Requirement: Render every line of the data below as a Markdown table with the columns Row and Line, numbering the rows in order and omitting blank lines.
** start **
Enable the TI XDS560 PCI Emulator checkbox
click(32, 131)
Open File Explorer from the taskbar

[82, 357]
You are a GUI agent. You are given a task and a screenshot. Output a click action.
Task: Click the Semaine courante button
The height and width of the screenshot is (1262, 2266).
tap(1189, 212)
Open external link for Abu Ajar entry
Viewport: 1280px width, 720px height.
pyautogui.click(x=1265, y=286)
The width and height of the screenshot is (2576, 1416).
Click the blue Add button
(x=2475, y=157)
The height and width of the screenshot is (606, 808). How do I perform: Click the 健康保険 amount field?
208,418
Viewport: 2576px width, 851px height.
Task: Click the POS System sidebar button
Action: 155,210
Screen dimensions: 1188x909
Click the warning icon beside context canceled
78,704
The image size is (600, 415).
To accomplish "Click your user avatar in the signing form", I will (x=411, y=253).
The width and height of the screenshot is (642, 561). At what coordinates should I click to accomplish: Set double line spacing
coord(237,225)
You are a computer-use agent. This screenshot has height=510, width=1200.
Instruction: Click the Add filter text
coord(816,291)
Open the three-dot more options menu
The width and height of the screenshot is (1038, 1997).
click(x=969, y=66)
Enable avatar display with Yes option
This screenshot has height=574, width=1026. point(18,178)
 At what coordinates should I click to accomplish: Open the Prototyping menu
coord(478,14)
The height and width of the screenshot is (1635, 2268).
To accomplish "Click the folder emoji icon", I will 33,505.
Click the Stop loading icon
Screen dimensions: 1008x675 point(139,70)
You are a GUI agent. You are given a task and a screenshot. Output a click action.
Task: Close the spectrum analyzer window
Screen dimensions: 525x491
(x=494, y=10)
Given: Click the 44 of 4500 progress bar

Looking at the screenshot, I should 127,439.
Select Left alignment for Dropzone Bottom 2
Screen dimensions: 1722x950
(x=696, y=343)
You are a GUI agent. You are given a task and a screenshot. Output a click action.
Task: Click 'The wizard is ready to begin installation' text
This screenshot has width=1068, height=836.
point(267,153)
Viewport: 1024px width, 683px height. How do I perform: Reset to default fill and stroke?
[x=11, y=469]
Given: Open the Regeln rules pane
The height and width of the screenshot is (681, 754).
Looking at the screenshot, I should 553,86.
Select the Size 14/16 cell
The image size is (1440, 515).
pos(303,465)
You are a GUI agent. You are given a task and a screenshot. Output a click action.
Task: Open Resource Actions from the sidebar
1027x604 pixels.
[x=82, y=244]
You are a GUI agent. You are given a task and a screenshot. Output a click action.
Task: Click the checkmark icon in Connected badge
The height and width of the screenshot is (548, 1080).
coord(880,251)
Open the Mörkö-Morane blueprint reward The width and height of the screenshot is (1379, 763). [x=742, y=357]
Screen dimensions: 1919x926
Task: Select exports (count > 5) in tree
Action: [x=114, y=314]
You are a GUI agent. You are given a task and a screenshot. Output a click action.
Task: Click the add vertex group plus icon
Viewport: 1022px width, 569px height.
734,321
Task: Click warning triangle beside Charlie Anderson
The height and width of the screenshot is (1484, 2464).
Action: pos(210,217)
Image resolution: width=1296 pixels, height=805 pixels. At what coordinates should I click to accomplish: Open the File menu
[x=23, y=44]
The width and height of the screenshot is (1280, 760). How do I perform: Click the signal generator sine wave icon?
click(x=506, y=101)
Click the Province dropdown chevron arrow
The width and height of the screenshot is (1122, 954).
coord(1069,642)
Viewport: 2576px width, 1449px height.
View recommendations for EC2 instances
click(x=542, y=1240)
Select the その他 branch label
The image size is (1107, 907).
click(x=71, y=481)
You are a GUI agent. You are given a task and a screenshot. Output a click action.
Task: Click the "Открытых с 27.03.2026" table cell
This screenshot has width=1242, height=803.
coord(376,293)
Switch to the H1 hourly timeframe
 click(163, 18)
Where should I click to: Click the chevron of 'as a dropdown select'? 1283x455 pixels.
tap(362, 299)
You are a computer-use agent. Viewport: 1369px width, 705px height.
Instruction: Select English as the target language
** end **
Solution for this task:
| Row | Line |
|---|---|
| 1 | Enable the TI XDS560 PCI Emulator checkbox |
| 2 | click(32, 131) |
| 3 | Open File Explorer from the taskbar |
| 4 | [82, 357] |
| 5 | You are a GUI agent. You are given a task and a screenshot. Output a click action. |
| 6 | Task: Click the Semaine courante button |
| 7 | The height and width of the screenshot is (1262, 2266). |
| 8 | tap(1189, 212) |
| 9 | Open external link for Abu Ajar entry |
| 10 | Viewport: 1280px width, 720px height. |
| 11 | pyautogui.click(x=1265, y=286) |
| 12 | The width and height of the screenshot is (2576, 1416). |
| 13 | Click the blue Add button |
| 14 | (x=2475, y=157) |
| 15 | The height and width of the screenshot is (606, 808). How do I perform: Click the 健康保険 amount field? |
| 16 | 208,418 |
| 17 | Viewport: 2576px width, 851px height. |
| 18 | Task: Click the POS System sidebar button |
| 19 | Action: 155,210 |
| 20 | Screen dimensions: 1188x909 |
| 21 | Click the warning icon beside context canceled |
| 22 | 78,704 |
| 23 | The image size is (600, 415). |
| 24 | To accomplish "Click your user avatar in the signing form", I will (x=411, y=253). |
| 25 | The width and height of the screenshot is (642, 561). At what coordinates should I click to accomplish: Set double line spacing |
| 26 | coord(237,225) |
| 27 | You are a computer-use agent. This screenshot has height=510, width=1200. |
| 28 | Instruction: Click the Add filter text |
| 29 | coord(816,291) |
| 30 | Open the three-dot more options menu |
| 31 | The width and height of the screenshot is (1038, 1997). |
| 32 | click(x=969, y=66) |
| 33 | Enable avatar display with Yes option |
| 34 | This screenshot has height=574, width=1026. point(18,178) |
| 35 |  At what coordinates should I click to accomplish: Open the Prototyping menu |
| 36 | coord(478,14) |
| 37 | The height and width of the screenshot is (1635, 2268). |
| 38 | To accomplish "Click the folder emoji icon", I will 33,505. |
| 39 | Click the Stop loading icon |
| 40 | Screen dimensions: 1008x675 point(139,70) |
| 41 | You are a GUI agent. You are given a task and a screenshot. Output a click action. |
| 42 | Task: Close the spectrum analyzer window |
| 43 | Screen dimensions: 525x491 |
| 44 | (x=494, y=10) |
| 45 | Given: Click the 44 of 4500 progress bar |
| 46 | Looking at the screenshot, I should 127,439. |
| 47 | Select Left alignment for Dropzone Bottom 2 |
| 48 | Screen dimensions: 1722x950 |
| 49 | (x=696, y=343) |
| 50 | You are a GUI agent. You are given a task and a screenshot. Output a click action. |
| 51 | Task: Click 'The wizard is ready to begin installation' text |
| 52 | This screenshot has width=1068, height=836. |
| 53 | point(267,153) |
| 54 | Viewport: 1024px width, 683px height. How do I perform: Reset to default fill and stroke? |
| 55 | [x=11, y=469] |
| 56 | Given: Open the Regeln rules pane |
| 57 | The height and width of the screenshot is (681, 754). |
| 58 | Looking at the screenshot, I should 553,86. |
| 59 | Select the Size 14/16 cell |
| 60 | The image size is (1440, 515). |
| 61 | pos(303,465) |
| 62 | You are a GUI agent. You are given a task and a screenshot. Output a click action. |
| 63 | Task: Open Resource Actions from the sidebar |
| 64 | 1027x604 pixels. |
| 65 | [x=82, y=244] |
| 66 | You are a GUI agent. You are given a task and a screenshot. Output a click action. |
| 67 | Task: Click the checkmark icon in Connected badge |
| 68 | The height and width of the screenshot is (548, 1080). |
| 69 | coord(880,251) |
| 70 | Open the Mörkö-Morane blueprint reward The width and height of the screenshot is (1379, 763). [x=742, y=357] |
| 71 | Screen dimensions: 1919x926 |
| 72 | Task: Select exports (count > 5) in tree |
| 73 | Action: [x=114, y=314] |
| 74 | You are a GUI agent. You are given a task and a screenshot. Output a click action. |
| 75 | Task: Click the add vertex group plus icon |
| 76 | Viewport: 1022px width, 569px height. |
| 77 | 734,321 |
| 78 | Task: Click warning triangle beside Charlie Anderson |
| 79 | The height and width of the screenshot is (1484, 2464). |
| 80 | Action: pos(210,217) |
| 81 | Image resolution: width=1296 pixels, height=805 pixels. At what coordinates should I click to accomplish: Open the File menu |
| 82 | [x=23, y=44] |
| 83 | The width and height of the screenshot is (1280, 760). How do I perform: Click the signal generator sine wave icon? |
| 84 | click(x=506, y=101) |
| 85 | Click the Province dropdown chevron arrow |
| 86 | The width and height of the screenshot is (1122, 954). |
| 87 | coord(1069,642) |
| 88 | Viewport: 2576px width, 1449px height. |
| 89 | View recommendations for EC2 instances |
| 90 | click(x=542, y=1240) |
| 91 | Select the その他 branch label |
| 92 | The image size is (1107, 907). |
| 93 | click(x=71, y=481) |
| 94 | You are a GUI agent. You are given a task and a screenshot. Output a click action. |
| 95 | Task: Click the "Открытых с 27.03.2026" table cell |
| 96 | This screenshot has width=1242, height=803. |
| 97 | coord(376,293) |
| 98 | Switch to the H1 hourly timeframe |
| 99 |  click(163, 18) |
| 100 | Where should I click to: Click the chevron of 'as a dropdown select'? 1283x455 pixels. |
| 101 | tap(362, 299) |
| 102 | You are a computer-use agent. Viewport: 1369px width, 705px height. |
| 103 | Instruction: Select English as the target language |